--- DOCUMENT TEXT ---

Glenn W. Smith has spent the past 30 years in journalism and politics, where he’s made a name for himself as a writer, campaign manager, activist, think tank analyst and, as Daily Kos founder Markos Moulitsas says, a “legendary political consultant and all-around good guy.” “There’s no one like him,” says author George Lakoff. CNN commentator Paul Begala says, “He has unmatched experience, a graceful pen (or pixel nowadays) and deep insight into the best and worst of us.” Novelist Sarah Bird speaks of his “lucid and lyrical” prose. And, she says, he’s fun. Huffington Post founder Arianna Huffington says Glenn writes with “grace and abundant humor” and “uses his colorful experiences in Texas to enlighten us all.”

Smith led Ann Richards’ successful 1990 campaign for Governor of Texas. He worked for former Texas Lt. Gov. Bill Hobby and U.S. Senator Lloyd Bentsen. Earlier, Smith was a political reporter for the Houston Chronicle and the Houston Post. He’s coordinated national campaigns for groups such as MoveOn.org. In 2004, he authored the highly acclaimed book, The Politics of Deceit: Saving Freedom and Democracy from Extinction. He also wrote Unfit Commander, a book that detailed George W. Bush’s mysterious disappearance from military service.

In 2004, Smith was featured in the film, Bush’s Brain, a documentary about Karl Rove. Smith provided commentary on Rove’s role as then-President Bush’s senior advisor. He has made numerous media appearances with Chris Mathews on Hardball, Joe Scarborough, Brit Hume, and many others. He writes a regularly for top national web sites, including FireDogLake and Huffington Post.

--- PROVIDED MATERIAL ---

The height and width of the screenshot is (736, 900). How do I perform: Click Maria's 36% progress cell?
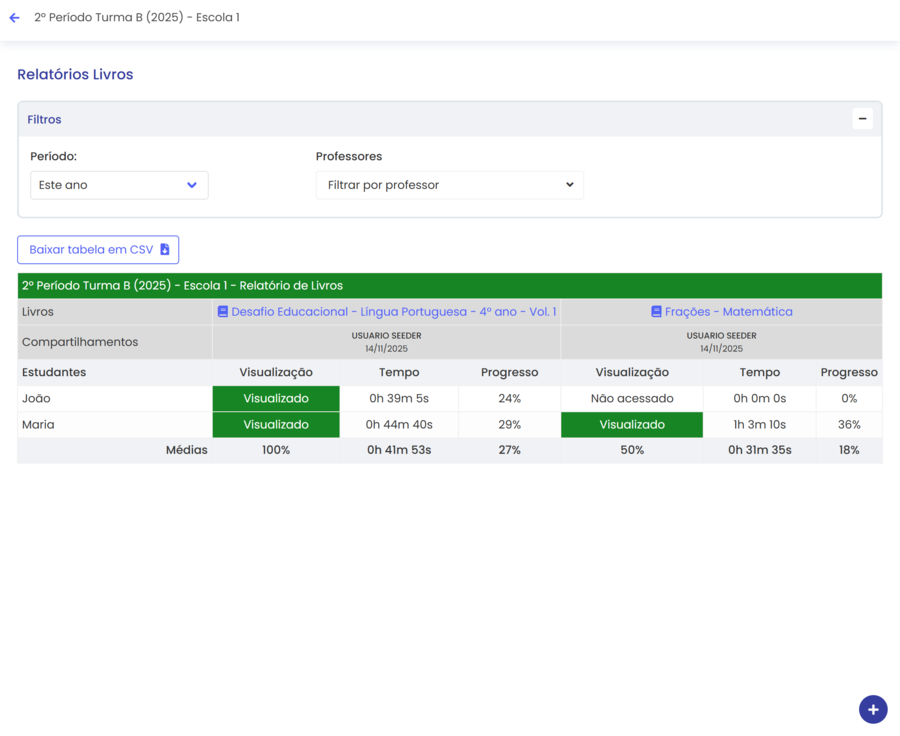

---

ACTION ITEM A:
Please set down everything in the Glenn W. Smith biography from "Smith led Ann" down to "from military service.".
ACTION ITEM B:
According to the Glenn W. Smith biography, whose 1990 campaign for Governor of Texas did Smith lead?
ACTION ITEM C:
Extend the Glenn W. Smith biography from its last sentence.

TASK RESULT A:
Smith led Ann Richards’ successful 1990 campaign for Governor of Texas. He worked for former Texas Lt. Gov. Bill Hobby and U.S. Senator Lloyd Bentsen. Earlier, Smith was a political reporter for the Houston Chronicle and the Houston Post. He’s coordinated national campaigns for groups such as MoveOn.org. In 2004, he authored the highly acclaimed book, The Politics of Deceit: Saving Freedom and Democracy from Extinction. He also wrote Unfit Commander, a book that detailed George W. Bush’s mysterious disappearance from military service.

TASK RESULT B:
Ann Richards'

TASK RESULT C:
As a senior fellow at George Lakoff’s prestigious Rockridge Institute in Berkeley he studied, wrote and taught on the power of metaphor and narrative in political communications. He also lectured on religion and politics at the Starr King School for Ministry in Berkeley. As a sponsor and organizer, he has pulled together numerous national events with progressive religious leaders. He also organized a celebration of Dr. Martin Luther King at Riverside Church in New York City as well as “Freedom and Faith” bus tours, which was a nationwide campaign for social justice and progressive values.

Smith’s play, Double Play, which explored American Western myths and legends, was held over to sold-out audiences. He’s even written and performed songs in the Americana tradition, such as his best-known song, “Helping Marty Robbins,” a tribute to his hometown, Houston.

Most recently, Smith is the creator of DogCanyon, a political and cultural web site covering state, national and global issues from a Texas perspective. DogCanyon is an exhilarating and unique site that gets the connections between politics and culture and explores both the personal side of politics and the ups, down, craziness and beauty of “life its ownself,” as humorist Dan Jenkins would say. DogCanyon offers heartfelt personal essays, hard-hitting political analysis, and, most importantly, laughs.

As Paul Begala said, Smith writes in “the finest, firmest, fearless tradition of Texas essayists like Molly Ivins.”